The Morning Glory and This Body Is Made of Camphor and Gopherwood, 1975 and 1977, are full of prose poems—a form Bly praised for the lack of anxiety he felt was associated with the poetic decision to end one line and begin another one in a lineated poem. These poems are pleasant to read. Bly uses the prose form to create a poetic journal in “The Point Reyes Poems.” My favorite is “Looking at a Dead Wren in My Hand,” which begins, “Forgive the hours spent listening to radios, and the words of gratitude I did not say to teachers. I love your tiny ricelike legs, that are bars of music played in an empty church, and the feminine tail . . .” There is also a pleasing simplicity and calmness in “Snowed In Again”:

Snow has been falling for three days. The horses stay in the barn. At four I leave the house, sinking to my waist in snow, and push open the door of my writing shack. Snow falls in. At the desk there is a plant in blossom.

This is the kind of writing Bly is best at. The mythmaking of Iron John and his activities as founder of the Great Mother and New Father Conference have not, in my view, contributed much of lasting value to his poetry. The plainer and more modest Bly is, the better. I like how, in Morning Poems, 1997, he takes a calm, retrospective view of his life. He now seems relaxed enough, back home—this grizzled veteran of the poetry wars, this laureate of the men’s movement, this warrior who has helped broaden the audience for poetry, albeit at the expense of the quality of his own work—to write a conventional but insightful and closely observed, beautifully rendered poem like “A Family Photograph, Sunday Morning, 1940,” where “The women look as if they have too much to do,” “The men smile, but their eyes say hard things,” and “Two old women who guard the group on both sides / Take nothing on trust. ‘I trust my hands, and that’s all.’”
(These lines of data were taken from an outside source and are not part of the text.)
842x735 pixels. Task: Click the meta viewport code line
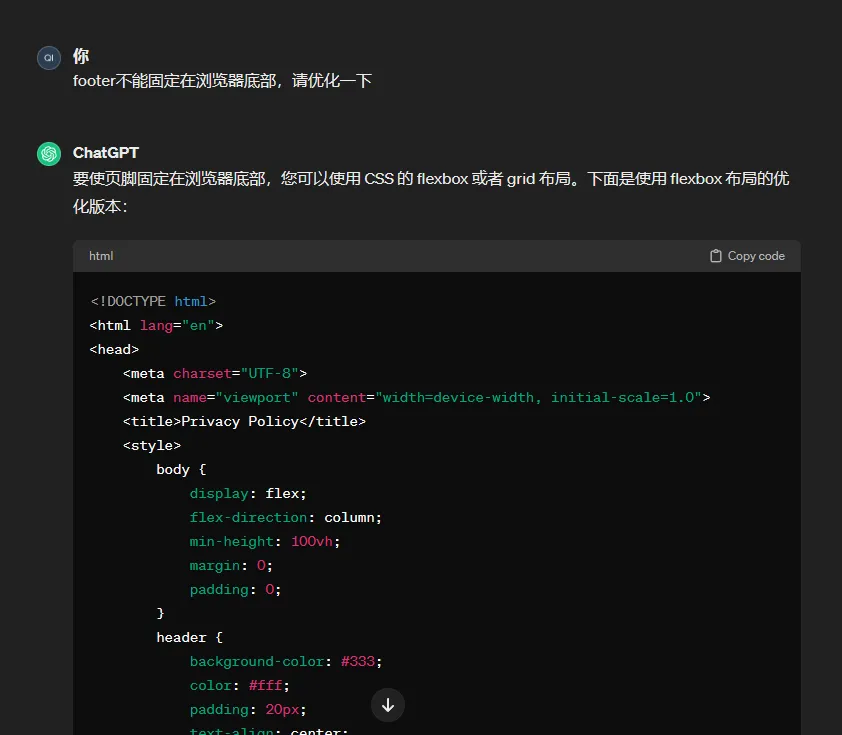(416, 397)
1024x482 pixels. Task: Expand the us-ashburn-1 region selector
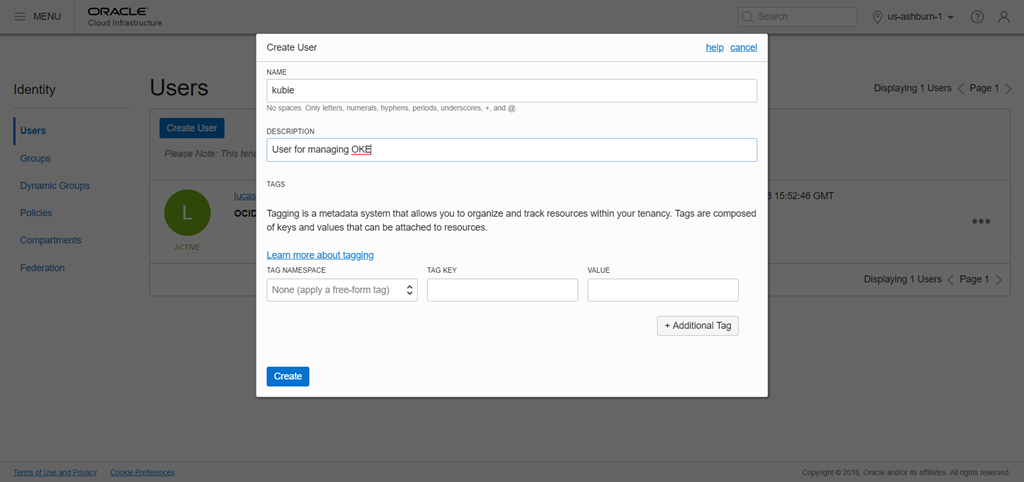pyautogui.click(x=914, y=17)
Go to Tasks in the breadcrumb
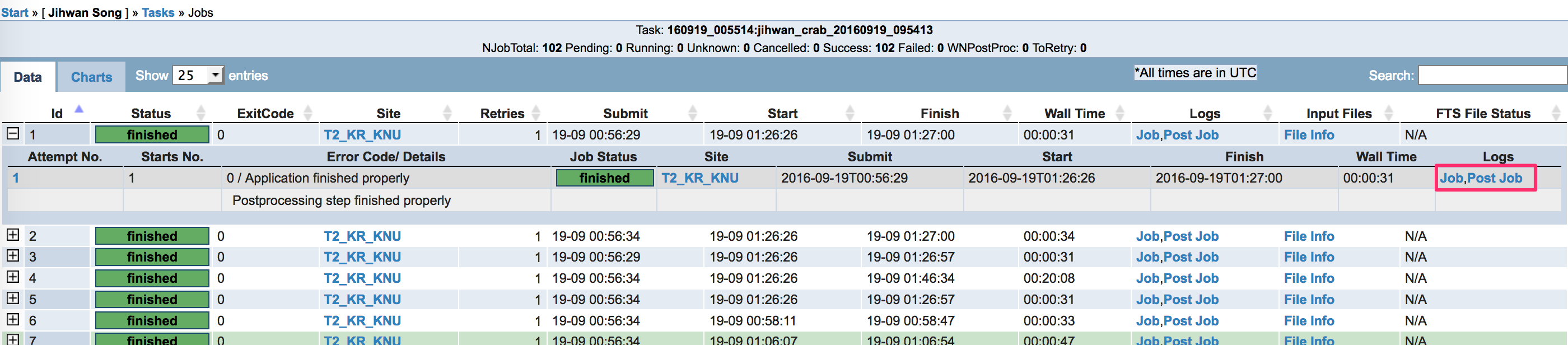This screenshot has height=345, width=1568. pos(158,12)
I also admire Bly’s willingness to write frankly about his own shortcomings, as he does in “Wanting More Applause at a Conference”:

I talk, and the man next to me
Talks, and he gets the applause. Or I am confused
And she makes sense. This is hard to bear.
I bear it, but it causes trouble inside the den.

Is it a mammal problem then?

To pass this greed for attention off as “a mammal problem” is evasive, but at least give the man credit for honest self-examination, even if it’s more a confessional admission than a poem.

Since the life of the spirit has been central to Bly’s vision, it might be appropriate to end by quoting some lines from a late poem of his, “Tasting Heaven,” which begins, “Some people say that every poem should have / God in it somewhere. But of course Wallace Stevens / Wasn’t one of those. We live, he said, ‘in a world / Without a heaven to follow.’” Bly ends the poem on a surprising and appealing note, free of the dogmatic utterances that have often flowed from his pen: Echoing Stevens’ “gusty / Emotions on wet roads on autumn nights” from “Sunday Morning,” he concludes, “But our gusty emotions say to me that we have / Tasted heaven many times: these delicacies / Are left over from some larger party.”
[1] Collected Poems, by Robert Bly. W. W. Norton & Company, Inc. $39.95.